ExpressRoute circuit routing conflict with custom BGP configuration causes intermittent ERP connectivity

We’re experiencing intermittent connectivity loss to our ERP system through ExpressRoute after implementing custom BGP configurations. The circuit was working fine with default settings, but we needed custom route advertisements for our multi-region setup.

Our custom BGP config includes:


as-path prepend 65001 65001
route-map CUSTOM_OUT permit 10
match ip address prefix-list ERP_ROUTES
set as-path prepend 65001

The issue manifests as random ERP connection drops lasting 30-90 seconds, particularly during peak hours. Route diagnostics show conflicting paths, but I’m not sure how to interpret the BGP neighbor status correctly. Has anyone dealt with similar BGP routing conflicts on ExpressRoute circuits? We need to maintain the custom config for failover purposes but can’t afford these disruptions.

We had nearly identical issues last year. The key is BGP community tags for route control rather than aggressive AS-path prepending. Also, make sure you’re not advertising more specific routes than necessary - that causes unnecessary BGP churn. What’s your current BGP timer configuration? Default 60/180 keepalive/holdtime can be too slow for detecting issues.

I’ve seen this before. The AS-path prepending in your config might be causing route flapping. Check your BGP session stability first - run Get-AzExpressRouteCircuitStats to see if you’re hitting any BGP session resets. Also, verify that your on-premises router isn’t also doing AS-path manipulation, which would create conflicting advertisements.

The BGP flapping is definitely your culprit. I’d recommend checking the route-map sequence numbers - if your on-prem and Azure configs have overlapping or conflicting sequence numbers, BGP will constantly recalculate best paths. Also verify your prefix-list ERP_ROUTES isn’t too broad and accidentally advertising default routes or overlapping subnets.

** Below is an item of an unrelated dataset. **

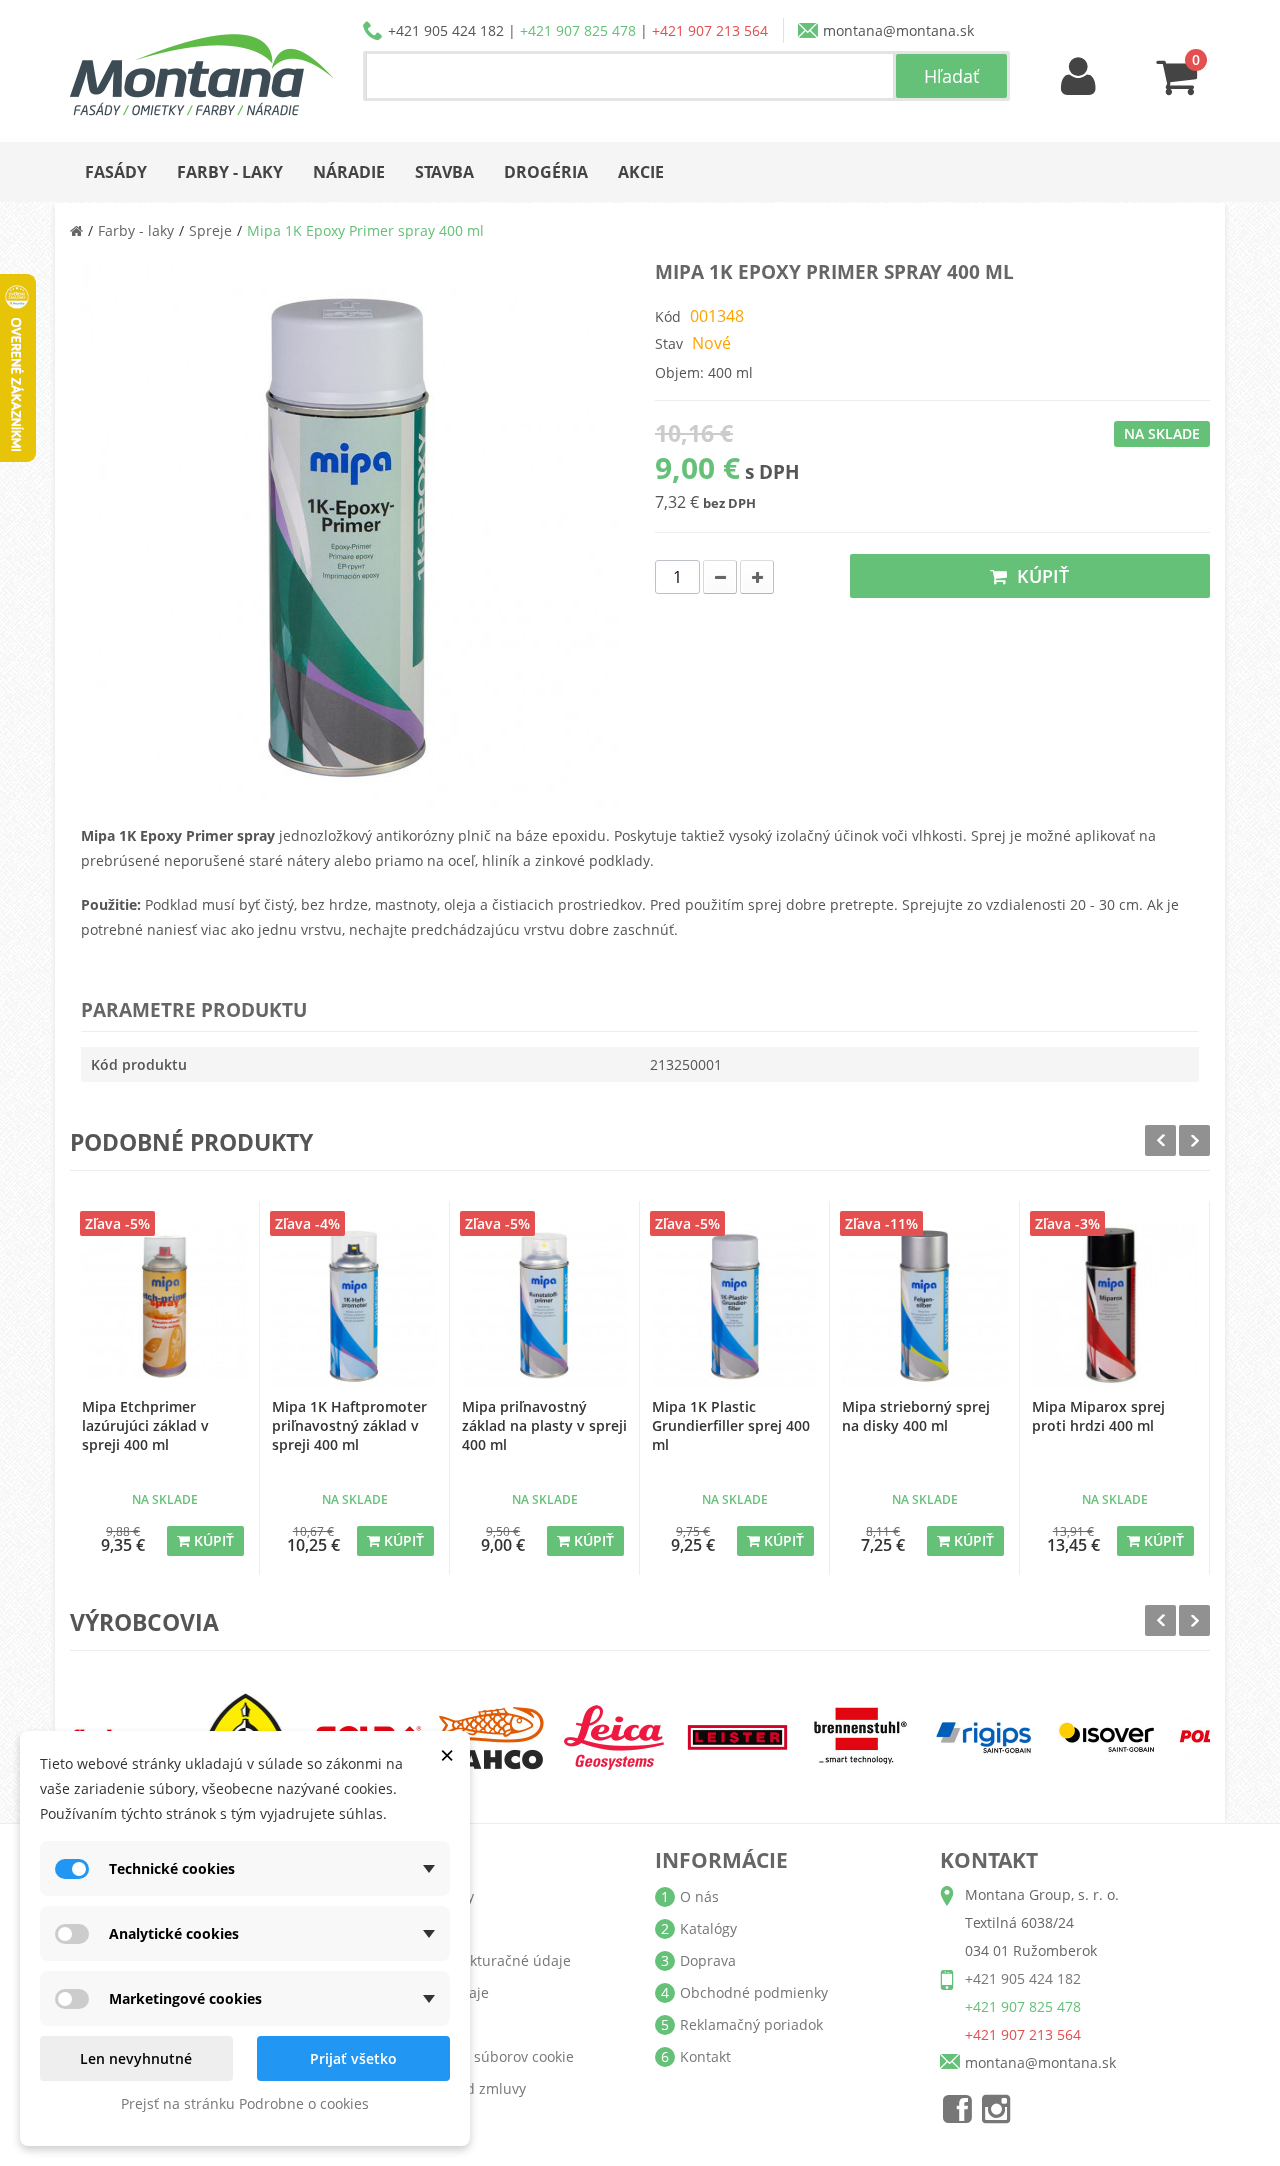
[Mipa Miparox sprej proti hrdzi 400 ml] (1114, 1305)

That can cause Azure’s route selection algorithm to thrash between paths.

For failover testing without disruption, set up a test VM in a separate VNet peered to your ExpressRoute gateway. Use that to validate routing behavior while monitoring with Network Watcher’s Connection Monitor. You can simulate failures by adjusting BGP weights temporarily on the test path. Just make sure your Connection Monitor is configured to track both primary and backup paths so you can see the switchover timing.

Let me provide a comprehensive solution that addresses all three key areas: custom BGP config, route diagnostics, and failover testing.

Custom BGP Configuration Fix: Your AS-path prepending is too aggressive and creating instability. Refactor your route-map to use BGP communities instead:


route-map CUSTOM_OUT permit 10
match ip address prefix-list ERP_ROUTES_SPECIFIC
set community 65001:100

Make your prefix-list more specific to avoid overlaps - only advertise the exact ERP subnets needed (e.g., 10.50.0.0/24 for ERP app servers, 10.50.1.0/24 for database tier) rather than broader ranges.

Route Diagnostics: Implement continuous monitoring using these tools:

  1. Enable ExpressRoute Circuit Metrics in Azure Monitor - set alerts on BGP session state changes and route count fluctuations
  2. Use Get-AzExpressRouteCircuitRouteTable regularly to verify advertised routes match expectations
  3. Configure Network Performance Monitor to track latency and packet loss on ExpressRoute paths
  4. Check for asymmetric routing with Get-AzExpressRouteCircuitRouteTableSummary - this often causes the 30-90 second drops you’re seeing

Failover Testing Strategy: Set up a proper testing framework:

  1. Create a staging VNet with identical routing config but separate ExpressRoute gateway
  2. Deploy Connection Monitor with test endpoints that simulate ERP traffic patterns
  3. Tune BGP timers to 10/30 (keepalive/holdtime) for faster convergence - default 60/180 is too slow
  4. Test failover by adjusting local-preference values (use 150 for primary, 100 for backup) rather than AS-path prepending
  5. Validate convergence time is under 10 seconds using continuous ping tests

The root cause of your 30-90 second outages is the combination of overlapping prefix advertisements and slow BGP convergence. Once you implement more specific prefix-lists and faster BGP timers, failover should complete in under 15 seconds. Monitor for 48 hours after changes to confirm stability before considering the issue resolved.